Let’s consider yet another example. Recently, a number of asset management DeFi protocols have launched. Set protocol maintains a basket of assets with a simple moving average rule for example. The challenges of coding more sophisticated strategies on chain in smart contracts mean that it wouldn’t be straightforward to extend these protocols to create automated crypto hedge funds. However, if it were possible to use something like the datatrust programming model, it would be feasible to maintain a data market with needed historical data and use a datatrust program to make more sophisticated computations to decide trading strategy. Note however that there’s a crucial difference between this example and the previous ones. The previous examples could have been executed off-chain by running a centralized service that communicated with multiple datatrusts. A crypto hedge fund that manages external user funds would need to be able to run on-chain. This necessitates a structured bridge between the off-chain datatrust computation and the on-chain assets under management.

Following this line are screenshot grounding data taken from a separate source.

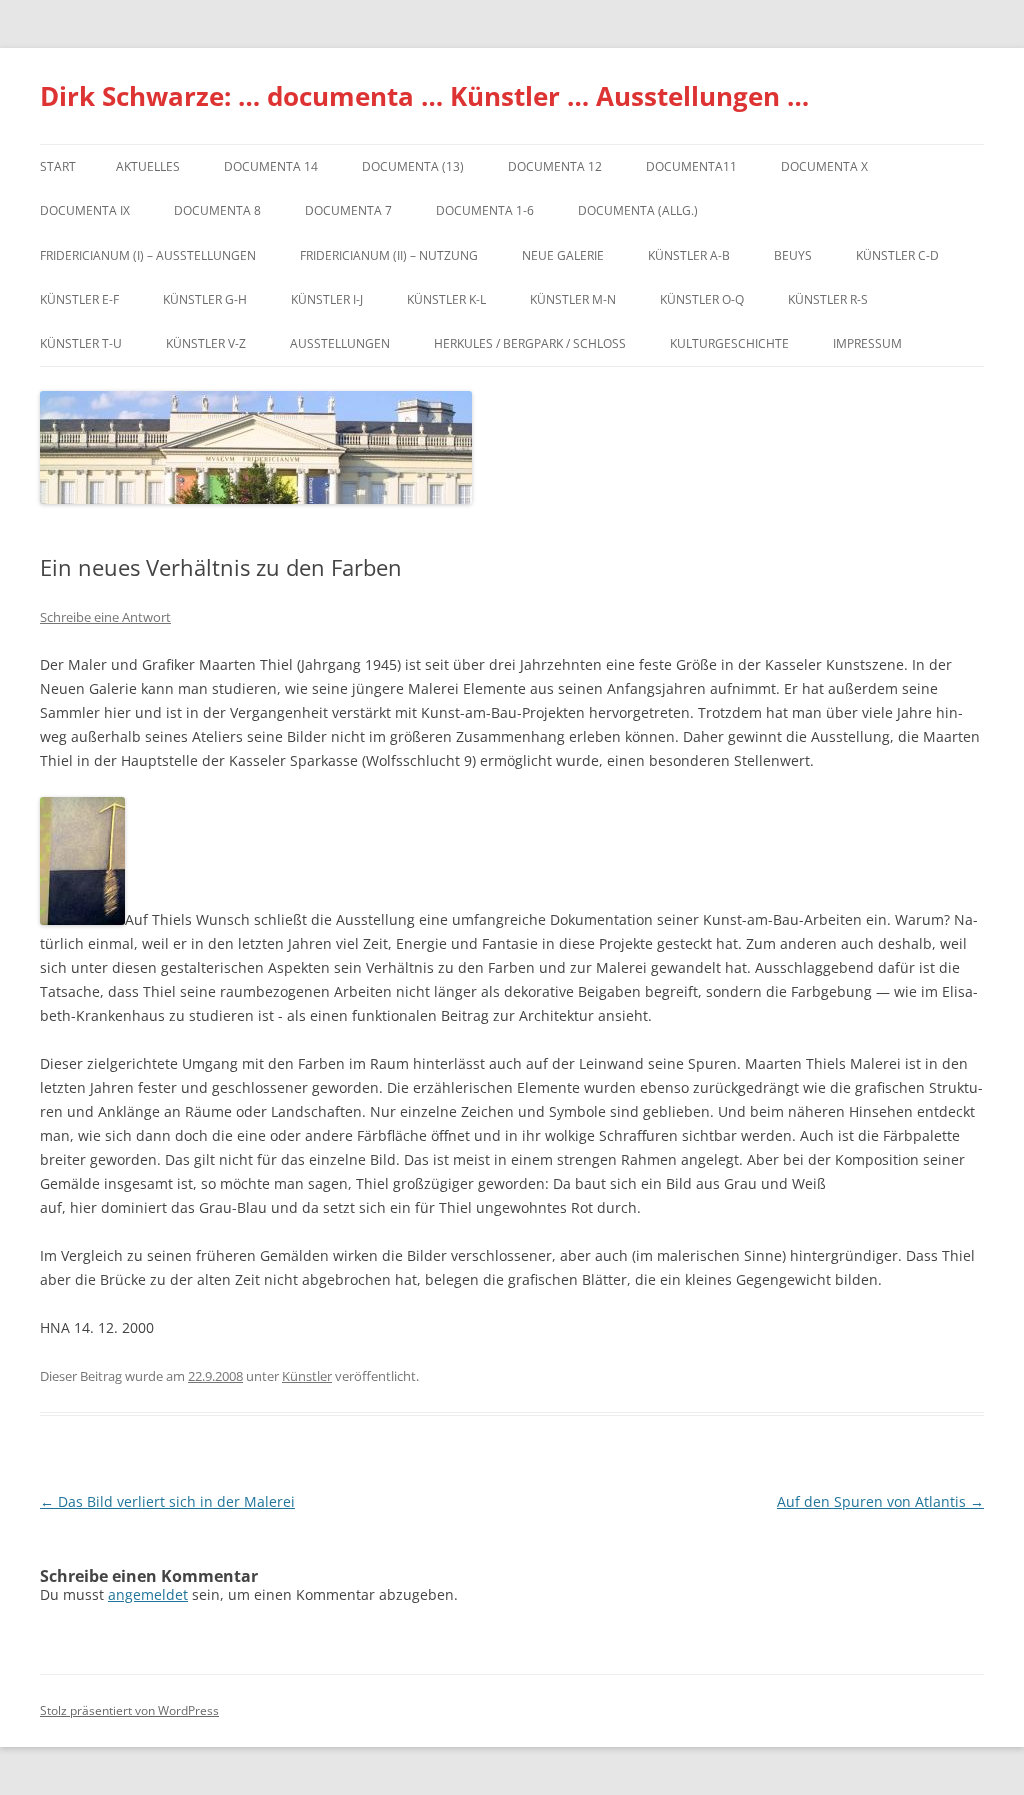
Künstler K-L (446, 299)
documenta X (824, 166)
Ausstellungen (340, 343)
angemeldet (148, 1594)
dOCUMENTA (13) (413, 166)
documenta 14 (271, 166)
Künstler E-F (79, 299)
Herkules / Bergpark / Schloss (530, 343)
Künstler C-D (897, 255)
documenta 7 (348, 210)
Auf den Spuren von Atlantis (880, 1501)
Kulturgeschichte (729, 343)
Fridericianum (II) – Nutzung (389, 255)
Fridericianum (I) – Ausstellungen (148, 255)
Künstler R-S (828, 299)
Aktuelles (148, 166)
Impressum (867, 343)
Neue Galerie (563, 255)
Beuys (793, 255)
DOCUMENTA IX (85, 210)
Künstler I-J (327, 299)
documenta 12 (555, 166)
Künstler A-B (689, 255)
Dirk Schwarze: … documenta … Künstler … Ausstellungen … (424, 96)
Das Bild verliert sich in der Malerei (167, 1501)
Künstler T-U (81, 343)
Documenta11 (691, 166)
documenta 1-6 (485, 210)
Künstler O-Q (702, 299)
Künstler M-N (573, 299)
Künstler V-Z (206, 343)
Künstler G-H (205, 299)
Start (58, 166)
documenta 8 (217, 210)
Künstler (307, 1376)
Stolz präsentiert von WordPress (129, 1710)
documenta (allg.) (638, 210)
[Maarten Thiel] (82, 919)
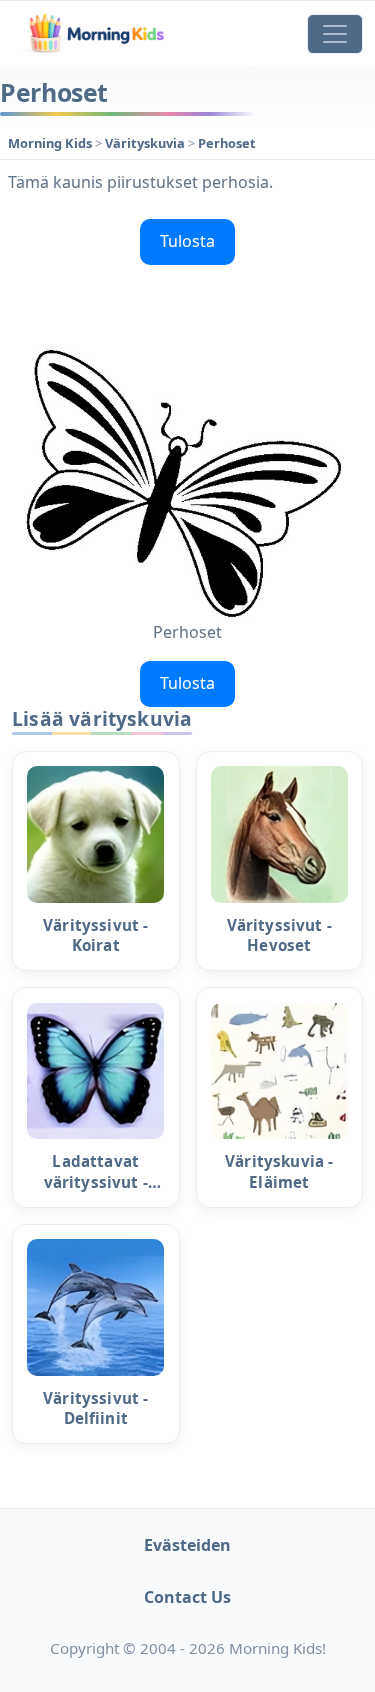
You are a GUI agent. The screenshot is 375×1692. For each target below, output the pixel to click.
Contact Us (187, 1597)
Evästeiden (187, 1545)
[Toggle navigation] (335, 34)
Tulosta (187, 241)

Generalizing, it seems that linking together datatrusts from disparate markets into a unified computing platform with a shared programming model could create a powerful new system that could enable a host of new applications. If this new construct has a native bridge to Ethereum, it would become possible to create rich new DeFi protocols that can intelligently manage off-chain funds. We can call this new class of programming constructs “AI smart contracts.” It’s not clear what such AI smart contracts could do, but as Ethereum’s example teaches us, the construction of a powerful new programming paradigm often opens up new applications that weren’t obvious up front. For example, maybe it might be possible to create improved stablecoins that can use more intelligent asset management to avoid the large overcollateralization of MakerDAO.

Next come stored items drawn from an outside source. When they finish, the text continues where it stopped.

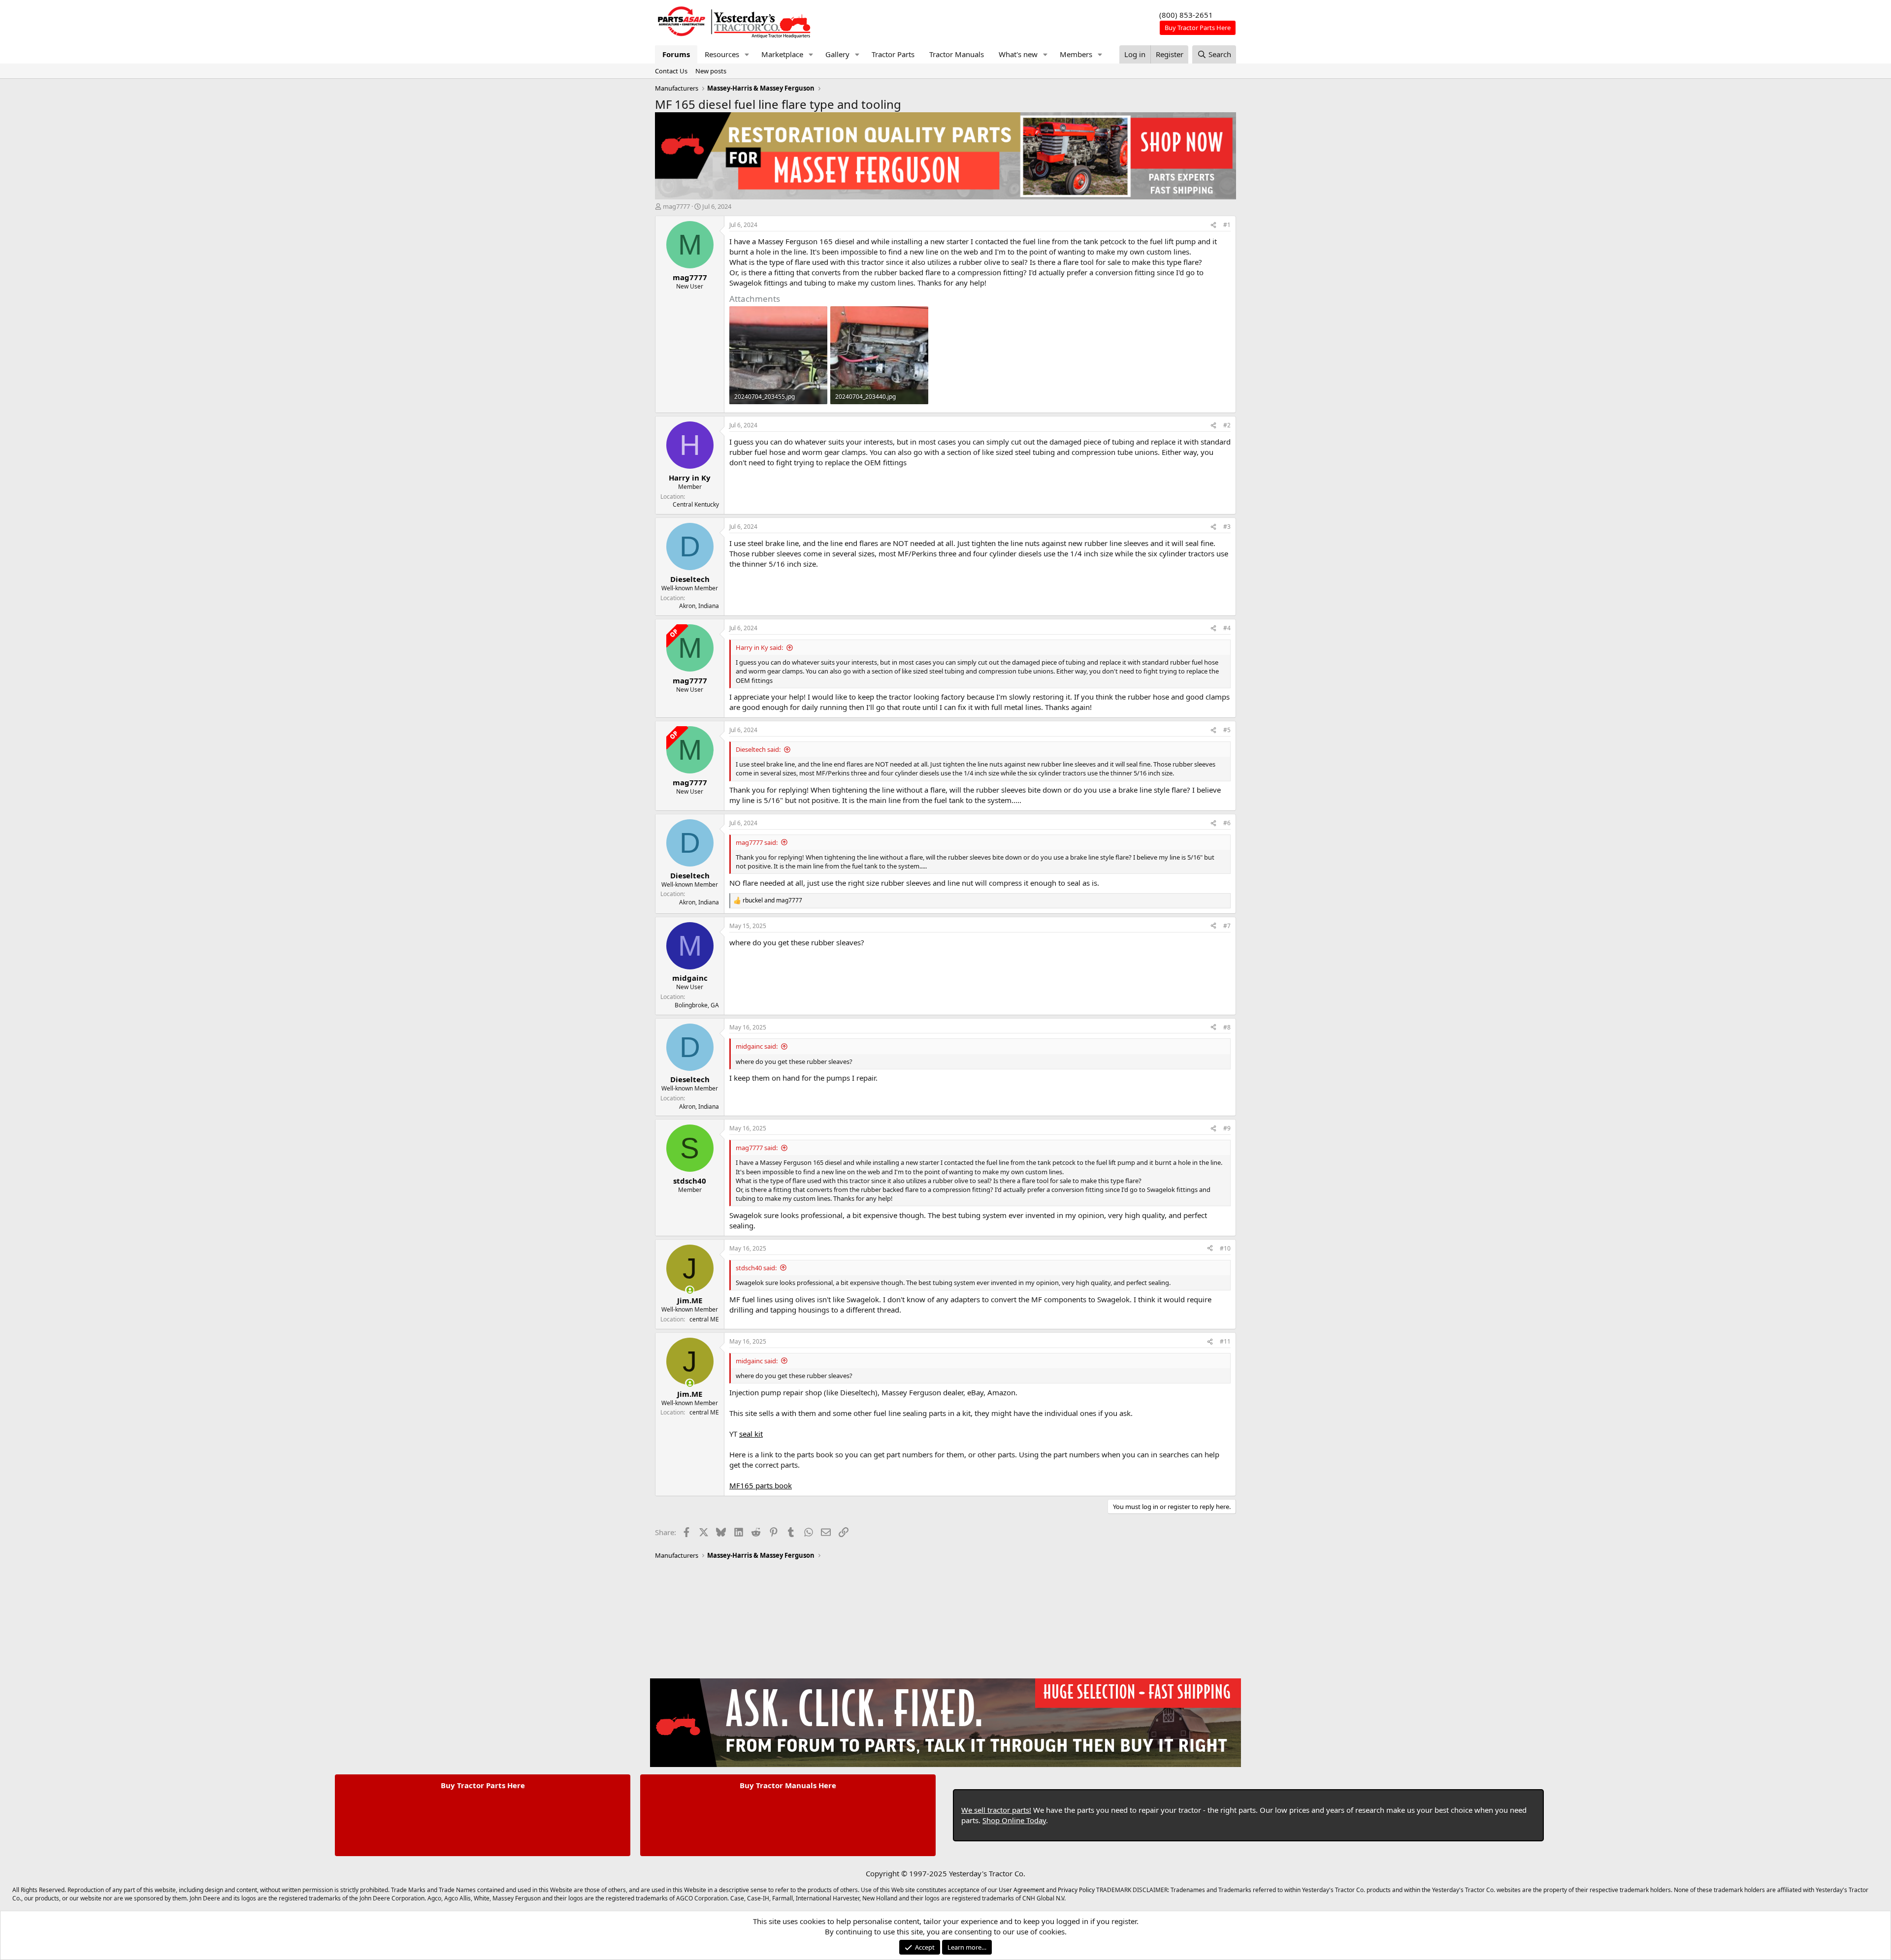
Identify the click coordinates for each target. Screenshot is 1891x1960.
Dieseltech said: (758, 749)
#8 (1227, 1027)
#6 (1227, 823)
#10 (1225, 1248)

The construct that we’re describing here is essentially a new smart contract platform. There are a host of such smart contract platforms currently under development, including Ethereum 2.0, Dfinity, Polkadot, Tezos, Libra and more. It isn’t a stretch to say that the construction of new smart contract platforms is rapidly becoming commoditized. Why should anyone bother constructing a new smart contract system? I think there has to be a critical differentiator that justifies the effort undertaken to build a new platform. (Although as the number of smart contract platforms increases, the engineering will become more standardized and will lower the barrier for new experiments). In our case, the primary differentiator is native access to the data within data markets. The ability to make intelligent data driven AI smart contracts is something that won’t be easy with other smart contract platforms. In fact, building the type of platform I’m describing here could actually lower the barrier to integration of data markets with other smart contract platforms by serving as a test bed for AI smart contract development, in much the same way as ZCash has driven the adoption of privacy preserving techniques in other ecosystems.

It’s also important to notice that there a number of critical technological challenges that we would need to overcome to construct an AI smart contract platform. For one, AI computations are often very expensive, and it wouldn’t be feasible to duplicate smart contract execution across the network. And of course, data governance by the data market would prevent wide dissemination of data across the network. Well then, we might say that each data market could function as a shard, with the datatrusts within that shard needing to reach consensus. This still poses some verification challenges. With a single datatrust, this model is efficient, but requires trusting the datatrust to behave correctly. With multiple datatrusts, computation would have to be duplicated. This is overhead, but perhaps not unreasonable. Another alternative might be to use verified computation techniques using SNARKs or perhaps STARKs to provide certificates of datatrust fidelity. At present these questions remain open research challenges.